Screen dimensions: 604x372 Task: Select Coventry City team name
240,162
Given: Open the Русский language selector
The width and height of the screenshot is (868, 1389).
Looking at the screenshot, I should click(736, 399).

▬▬▬▬▬▬▬▬▬▬

## Your instructions
Every line of the data above should be retyped precisely.

## Answer box
Screen dimensions: 604x372 Task: Select Coventry City team name
240,162
Given: Open the Русский language selector
The width and height of the screenshot is (868, 1389).
Looking at the screenshot, I should click(736, 399).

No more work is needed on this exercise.